#### Selection
As detailed above, Kika was pulled into trafficking by an intimate partner who unbeknownst to her was working for an international trafficking ring as a recruiter. Just as intimate-partner abuse was her path into trafficking so it was her exit route, leading her from one form of violence and exploitation to another. The only way that Kika could find out of the brothel, where she was forced to provide sexual services to a dozen or more men a night, was by marrying one of those customers, Arnie. Kika had few illusions about Arnie, who carried a gun and once had put it to her head, but could see no other way to escape her traffickers. The two little girls she had with Arnie gave her life meaning but also intensified her fear; the more they matured, the more Arnie treated them the same way he treated her, as possessions to be guarded and controlled. When one of the girls reported to her teacher that her father had thrown her mother to the ground, the teacher told Kika that if she didn’t leave him, she would have to call the child welfare authorities. A chain of events was set in motion that led to Kika’s appearance in family court and her temporary loss of her daughters.

Dynamics of Power and Control

The hallmark of intimate-partner violence and of human trafficking is the perpetrators’ deliberate and concerted deployment of tactics of power and control against their victims. This fact is underscored by the universally accepted definition of human trafficking, enshrined in the UN Trafficking, or Palermo, Protocol, adopted by the United Nations General Assembly in 2000 and ratified by the United States in 2005. The protocol defines trafficking, at a minimum, as the “abuse of power or of a position of vulnerability” in order to induce an individual into sexual exploitation or forced labor. These tactics are remarkably consistent, whether used in cases of domestic violence or human trafficking. Dynamics of power and control are pervasive even in those cases of human trafficking that do not appear to be about gender—cases in which the victims and perpetrators are men and trafficking is into male-dominated occupations like construction work and farm labor. It is important to note that the tactics are often less about overt violence and more about psychological abuse and methods of control. Anti-trafficking experts have taken the power and control wheel, a tool developed by domestic violence victim advocates, and adapted it to reflect the specific forms of abuse used by human traffickers against their victims.

Emotional Abuse

The first of these tactics is emotional abuse, which often starts slowly and sporadically and escalates over time. Often this starts out, as it did in the cases of Kika, Kenya, and Chantal, with the trafficker/pimp making protestations of love and devotion, followed by demands that the victim reciprocate through blind obedience. First, she is expected to surrender her identity and make herself over in the guise he foists upon her, usually one the trafficker determines will make her a more marketable commodity. For example, Obsession gave Chantal the moniker “Foxy” and insisted that she dress in tight, skimpy outfits and wear stiletto heels all the time. Then he insisted that she prove her love by walking the street. Kenya’s trafficker told her that he was the only one who cared about her and told her to call him “Daddy.” He gave her the new name “Naomi” and told her that the test of her love for him was whether she would prostitute herself as an “escort.” Kika’s traffickers marketed her as the girl from the Philippines and convinced her that they were helping her by enabling her to discharge her debt to them.

#### Prompt A
In the passage on human trafficking and intimate-partner violence, what nickname did Obsession give Chantal?
#### Prompt B
Continue the passage on human trafficking and intimate-partner violence from its last sentence.

#### Data block

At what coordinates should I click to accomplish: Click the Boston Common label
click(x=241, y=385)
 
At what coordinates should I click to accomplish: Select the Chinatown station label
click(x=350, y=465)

#### Written response A
"Foxy"

#### Written response B
Isolation

The traffickers’ control over their victims is intensified by isolating them, just as batterers isolate victims of domestic violence. Kenya, Chantal, and Kika were monitored at all times by their traffickers or other women working as their traffickers’ agents. All three women were forbidden to contact friends and family and were frequently moved to keep them from developing relationships with people who might help them escape. Kika’s traffickers used her status as an undocumented immigrant to further isolate her, confiscating her passport and telling her that the police would hand her over to immigration authorities if she sought their help. Roberto, a young labor-trafficking victim from Mexico, was subjected to tactics similar to those used by Kika’s exploiters. He fell under the control of a construction boss who forced him to work without pay by confiscating his identity documents, threatening him with deportation, and imprisoning him in a trailer on a construction site.

Sexual Abuse

It is well known that intimate-partner abusers often subject their victims to sexual abuse as a tactic of power and control. Traffickers often initially secure their victims’ compliance by raping them or having others do so as a deliberate strategy to break them down psychologically. Sexual abuse is used by traffickers as both an end and a means: as an end to reap the maximum amount of money possible from the commercial sexual exploitation of their victims and as a means to keep them in such an acute condition of trauma that they cannot mobilize themselves to escape. Victims experience the act of prostitution not as sex but as rape. They often adapt to their circumstances of being raped multiple times each day by using the psychological defense of dissociation, mentally projecting themselves out of their bodies, and often becoming seemingly detached spectators to their own violation. While dissociation can serve as a coping mechanism for victims during their captivity, it can make it impossible for them to enjoy a healthy sexuality once they have escaped their traffickers.

Using Family Members

In cases of domestic violence, batterers often use victims’ own family members, most often their children, as a tool of power and control. Threats to take victims’ children from them are ubiquitous, as are filing custody actions to make good on that threat after victims have fled. Traffickers also exploit their victims’ love for their family members as a tool of control but typically it takes the form of threats to harm them, as we saw in Olga’s case, where her traffickers threatened to kill her daughters. Because traffickers often are members of their victims’ communities, they have access to their victims’ loved ones and can make good on their threats. Frequently trafficking victims want to cooperate with law enforcement but are unable to do so until their family members are no longer at risk of retaliation.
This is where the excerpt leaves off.